Inovasi Kalorimeter Berbasis IoT untuk Dekonstruksi Nilai Kalor Bahan Bakar Minyak Hasil Pirolisis Limbah Plastik

Abstract

This study aims to design and develop an Internet of Things (IoT)-based calorimeter system to measure the calorific value of pyrolysis oil fuel derived from plastic waste, specifically high-density polyethylene (HDPE). This research was conducted to overcome the limitations of conventional calorimeters by integrating digital sensors and automation systems to improve measurement accuracy and efficiency. The system was designed using a PT100 RTD temperature sensor with a MAX31865 module, an INA219 current-voltage sensor, an ESP32 microcontroller, a relay, and an I²C LCD for data display. Data acquisition and transmission were carried out through the Blynk IoT platform, which enabled real-time monitoring and automatic storage to Google Drive.
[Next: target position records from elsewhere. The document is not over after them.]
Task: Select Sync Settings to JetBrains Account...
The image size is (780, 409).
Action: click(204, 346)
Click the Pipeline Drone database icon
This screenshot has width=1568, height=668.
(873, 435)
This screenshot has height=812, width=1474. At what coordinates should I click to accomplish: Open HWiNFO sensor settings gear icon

This research was conducted at the LIDA Physics Laboratory of the University of North Sumatra for five months. The device was calibrated using standard kerosene fuel with an average temperature increase of 0.65°C to obtain the system's heat capacity (Ckal) value. Validation tests were conducted using oil from HDPE plastic pyrolysis. The test results showed average heat values of 7,766 cal/g, 7,435 cal/g, and 8,262 cal/g, with an overall average of 7,821 cal/g and an RSD value of 4.7%, indicating good precision. The deviation from the reference value (10,936.73 cal/g) was 28.5%, caused by heat loss and combustion variations. Overall, this IoT-based calorimeter successfully demonstrated consistent, efficient, and accurate measurements, making it suitable for analyzing the energy potential of alternative fuels produced from plastic waste pyrolysis.